You cannot pretend to generate true creativity if you don’t watch trends, if you are not curious enough to guess what’s coming next. But this implies daring to be wrong. A state of mind that requires a huge amount of energy.


After spending 3 years convincing clients that hybrid events was the new normal, we witness today that both organisers and participants see hybrid more as a constraints than an opportunity. We are still convinced hybrid opens new communication doors and extends events reach, but we acknowledge that the “hybrid as new normal” we described so many times as the most certain trend, did not happen.

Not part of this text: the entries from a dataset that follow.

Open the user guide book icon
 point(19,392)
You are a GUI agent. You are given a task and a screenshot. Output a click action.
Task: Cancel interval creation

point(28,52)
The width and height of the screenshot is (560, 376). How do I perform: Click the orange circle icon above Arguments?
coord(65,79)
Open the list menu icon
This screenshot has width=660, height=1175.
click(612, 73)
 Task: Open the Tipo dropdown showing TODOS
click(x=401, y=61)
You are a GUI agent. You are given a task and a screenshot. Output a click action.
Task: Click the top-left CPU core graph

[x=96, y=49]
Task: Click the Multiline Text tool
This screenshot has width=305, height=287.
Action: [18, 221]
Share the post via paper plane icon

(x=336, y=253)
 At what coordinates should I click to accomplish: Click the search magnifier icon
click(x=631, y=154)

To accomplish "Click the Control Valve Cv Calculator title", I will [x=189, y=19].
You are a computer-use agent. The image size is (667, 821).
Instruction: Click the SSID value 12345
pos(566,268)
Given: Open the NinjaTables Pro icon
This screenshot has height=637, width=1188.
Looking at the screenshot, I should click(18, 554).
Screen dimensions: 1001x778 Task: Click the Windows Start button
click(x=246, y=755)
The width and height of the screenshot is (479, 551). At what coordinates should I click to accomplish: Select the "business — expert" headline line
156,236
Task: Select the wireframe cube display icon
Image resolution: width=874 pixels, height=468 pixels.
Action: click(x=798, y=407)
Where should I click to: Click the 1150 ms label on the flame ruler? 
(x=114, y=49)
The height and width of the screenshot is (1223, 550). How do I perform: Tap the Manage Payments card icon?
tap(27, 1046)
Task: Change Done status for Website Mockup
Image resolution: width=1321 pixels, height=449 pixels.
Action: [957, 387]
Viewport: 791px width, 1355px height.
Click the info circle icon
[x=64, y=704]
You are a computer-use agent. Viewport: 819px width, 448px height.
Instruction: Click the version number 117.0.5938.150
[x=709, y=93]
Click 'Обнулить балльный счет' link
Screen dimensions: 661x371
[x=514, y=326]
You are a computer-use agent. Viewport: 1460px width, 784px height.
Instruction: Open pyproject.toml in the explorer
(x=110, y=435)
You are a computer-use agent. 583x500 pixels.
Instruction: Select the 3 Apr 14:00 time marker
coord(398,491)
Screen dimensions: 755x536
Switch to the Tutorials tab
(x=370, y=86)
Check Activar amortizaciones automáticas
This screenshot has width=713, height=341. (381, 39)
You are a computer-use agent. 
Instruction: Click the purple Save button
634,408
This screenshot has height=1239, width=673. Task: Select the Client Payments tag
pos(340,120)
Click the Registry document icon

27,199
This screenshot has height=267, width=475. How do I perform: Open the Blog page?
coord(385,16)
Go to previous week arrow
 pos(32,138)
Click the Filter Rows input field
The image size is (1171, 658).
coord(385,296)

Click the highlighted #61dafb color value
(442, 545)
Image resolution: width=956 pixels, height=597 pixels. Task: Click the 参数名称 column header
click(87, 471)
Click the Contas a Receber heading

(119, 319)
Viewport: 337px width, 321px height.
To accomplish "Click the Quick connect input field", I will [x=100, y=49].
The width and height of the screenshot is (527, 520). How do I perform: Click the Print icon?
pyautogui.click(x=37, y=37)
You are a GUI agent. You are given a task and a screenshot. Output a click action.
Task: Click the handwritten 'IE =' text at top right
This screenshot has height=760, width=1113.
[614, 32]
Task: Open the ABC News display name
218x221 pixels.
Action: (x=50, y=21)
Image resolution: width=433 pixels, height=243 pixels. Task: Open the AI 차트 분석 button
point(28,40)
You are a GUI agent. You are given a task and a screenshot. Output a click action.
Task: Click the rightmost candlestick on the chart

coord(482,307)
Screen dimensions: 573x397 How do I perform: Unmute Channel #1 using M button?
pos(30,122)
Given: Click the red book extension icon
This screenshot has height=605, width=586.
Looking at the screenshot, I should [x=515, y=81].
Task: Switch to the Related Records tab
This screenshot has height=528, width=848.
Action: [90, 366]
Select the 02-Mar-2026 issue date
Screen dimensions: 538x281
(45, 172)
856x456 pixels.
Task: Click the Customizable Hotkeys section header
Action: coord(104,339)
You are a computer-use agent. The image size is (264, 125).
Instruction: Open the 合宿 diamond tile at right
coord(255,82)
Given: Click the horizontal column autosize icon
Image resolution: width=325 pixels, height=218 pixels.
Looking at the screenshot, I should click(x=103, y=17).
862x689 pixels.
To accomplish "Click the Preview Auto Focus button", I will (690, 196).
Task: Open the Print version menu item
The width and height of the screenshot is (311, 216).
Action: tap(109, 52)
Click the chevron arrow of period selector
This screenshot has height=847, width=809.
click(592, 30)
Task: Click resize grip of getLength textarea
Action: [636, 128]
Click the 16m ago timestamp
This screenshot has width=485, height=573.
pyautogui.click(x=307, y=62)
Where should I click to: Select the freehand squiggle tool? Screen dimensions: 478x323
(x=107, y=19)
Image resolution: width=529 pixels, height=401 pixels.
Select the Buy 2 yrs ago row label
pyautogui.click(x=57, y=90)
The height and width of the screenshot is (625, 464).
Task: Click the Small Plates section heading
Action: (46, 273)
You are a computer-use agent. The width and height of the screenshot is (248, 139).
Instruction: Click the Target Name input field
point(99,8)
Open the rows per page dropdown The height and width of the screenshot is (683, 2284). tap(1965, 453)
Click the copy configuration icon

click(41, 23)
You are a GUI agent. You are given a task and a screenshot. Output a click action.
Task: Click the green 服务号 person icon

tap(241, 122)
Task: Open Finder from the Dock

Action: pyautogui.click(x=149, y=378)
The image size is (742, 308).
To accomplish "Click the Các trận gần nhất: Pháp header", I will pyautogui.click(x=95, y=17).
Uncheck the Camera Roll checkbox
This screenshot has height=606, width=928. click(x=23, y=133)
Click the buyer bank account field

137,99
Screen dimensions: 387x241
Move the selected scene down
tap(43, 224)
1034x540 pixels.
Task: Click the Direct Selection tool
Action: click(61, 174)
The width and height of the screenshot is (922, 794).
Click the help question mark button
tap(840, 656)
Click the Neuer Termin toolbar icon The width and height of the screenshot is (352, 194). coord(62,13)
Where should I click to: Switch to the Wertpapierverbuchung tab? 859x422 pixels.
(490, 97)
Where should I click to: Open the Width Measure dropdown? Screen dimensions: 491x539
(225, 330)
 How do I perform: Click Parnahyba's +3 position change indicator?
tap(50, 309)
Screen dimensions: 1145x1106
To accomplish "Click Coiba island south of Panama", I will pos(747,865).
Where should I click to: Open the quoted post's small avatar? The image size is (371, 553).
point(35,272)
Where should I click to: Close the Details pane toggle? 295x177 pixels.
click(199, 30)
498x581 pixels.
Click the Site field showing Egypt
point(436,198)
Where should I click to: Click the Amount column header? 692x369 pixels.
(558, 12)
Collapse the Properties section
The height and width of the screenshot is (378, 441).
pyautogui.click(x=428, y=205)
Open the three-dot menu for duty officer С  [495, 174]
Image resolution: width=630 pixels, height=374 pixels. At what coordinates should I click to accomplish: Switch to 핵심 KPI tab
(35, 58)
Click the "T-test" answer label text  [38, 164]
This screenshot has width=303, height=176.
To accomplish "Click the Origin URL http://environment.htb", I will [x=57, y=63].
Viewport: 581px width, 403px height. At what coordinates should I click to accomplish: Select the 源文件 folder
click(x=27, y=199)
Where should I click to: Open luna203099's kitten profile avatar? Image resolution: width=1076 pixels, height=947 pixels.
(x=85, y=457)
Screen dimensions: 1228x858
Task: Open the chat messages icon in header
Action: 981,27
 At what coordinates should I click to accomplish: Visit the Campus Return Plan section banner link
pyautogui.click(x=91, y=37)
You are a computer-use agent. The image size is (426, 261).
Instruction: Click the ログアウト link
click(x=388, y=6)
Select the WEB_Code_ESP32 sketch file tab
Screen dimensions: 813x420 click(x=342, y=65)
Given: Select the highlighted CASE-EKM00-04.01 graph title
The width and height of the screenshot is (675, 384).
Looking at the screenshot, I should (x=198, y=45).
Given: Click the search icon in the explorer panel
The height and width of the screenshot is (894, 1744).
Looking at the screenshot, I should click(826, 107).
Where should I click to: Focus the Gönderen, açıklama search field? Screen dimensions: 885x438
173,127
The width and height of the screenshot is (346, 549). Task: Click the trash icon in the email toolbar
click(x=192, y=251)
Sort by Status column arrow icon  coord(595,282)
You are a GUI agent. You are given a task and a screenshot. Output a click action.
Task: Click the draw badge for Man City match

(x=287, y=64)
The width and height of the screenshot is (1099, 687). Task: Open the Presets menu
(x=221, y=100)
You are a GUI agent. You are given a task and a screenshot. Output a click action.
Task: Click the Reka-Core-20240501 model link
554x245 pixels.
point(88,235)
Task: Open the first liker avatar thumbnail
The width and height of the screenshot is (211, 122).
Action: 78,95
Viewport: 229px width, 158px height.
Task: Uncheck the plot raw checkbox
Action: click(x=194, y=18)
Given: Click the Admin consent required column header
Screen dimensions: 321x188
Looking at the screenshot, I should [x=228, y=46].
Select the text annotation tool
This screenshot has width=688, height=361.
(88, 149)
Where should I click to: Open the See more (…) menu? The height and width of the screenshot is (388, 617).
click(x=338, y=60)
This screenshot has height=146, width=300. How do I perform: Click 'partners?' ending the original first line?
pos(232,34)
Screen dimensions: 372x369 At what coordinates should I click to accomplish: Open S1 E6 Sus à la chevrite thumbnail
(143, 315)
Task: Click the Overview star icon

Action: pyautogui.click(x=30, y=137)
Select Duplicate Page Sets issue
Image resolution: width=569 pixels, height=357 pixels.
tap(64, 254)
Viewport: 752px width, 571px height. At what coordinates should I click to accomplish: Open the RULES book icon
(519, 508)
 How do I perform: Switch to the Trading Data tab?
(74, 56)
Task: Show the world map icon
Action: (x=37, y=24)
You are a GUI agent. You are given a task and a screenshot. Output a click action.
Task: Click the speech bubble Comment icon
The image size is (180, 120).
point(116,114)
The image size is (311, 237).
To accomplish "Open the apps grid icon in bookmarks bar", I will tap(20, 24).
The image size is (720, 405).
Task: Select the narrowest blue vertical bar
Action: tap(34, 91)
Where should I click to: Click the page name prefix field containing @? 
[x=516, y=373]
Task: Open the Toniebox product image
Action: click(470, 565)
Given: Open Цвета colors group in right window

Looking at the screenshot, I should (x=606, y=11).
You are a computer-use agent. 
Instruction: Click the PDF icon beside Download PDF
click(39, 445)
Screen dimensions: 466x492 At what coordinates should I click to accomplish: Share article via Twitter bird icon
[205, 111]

In the same way, cryptos, NFCs and Metaverse were expected to change the world. They have, and maybe they still will. But after few months of trends, a simple hesitation of few key actors suffices for the whole world to start thinking they might not be as promising as expected. In the specific cases of cryptos, NFCs and Metaverse, if they are still considered promising, they are not trend number one anymore. Because number one today is A.I. (April 2023). And A.I. is actually trending so much that some solutions are already obsoletes after few months on the market.

Investing in research and innovation is a risk. All financial investments spent in development, testing and commercial efforts can bring very limited return. Worse, the energy and motivation of a team that focused for months on a specific topic can disappear in a snap. You risk a potential high loss simply because you backed the wrong horse, or because some external factors intervened in the process (decision from a key player, war, sanitary crisis, you name it).

So the question is : is it worthy? Financial loss, team motivation, team overload : is the risk worth taking?

Our answer is : it depends how much you learn.

  • How you consider these fails as an opportunity for your team to grow. How it contributes to your processes, how it helps opening your minds. That’s the interesting part of not knowing : what looks like a lost investment today might actually end up being a winning choice tomorrow (the story of QR code, announced dead few years ago and now trending again is a great example).
  • How this state of mind cultivates curiosity among your staff. How it therefore helps you fostering creativity.
  • Daring to be wrong is also making sure to have an opinion and bring something on the table. Recognizing this opinion might be wrong allows debate, brainstorming and ideas generation.

So, we don’t know, we explore and we guess.

We test and we improve.

This requires energy, staff and money.

And it is necessary to stand out.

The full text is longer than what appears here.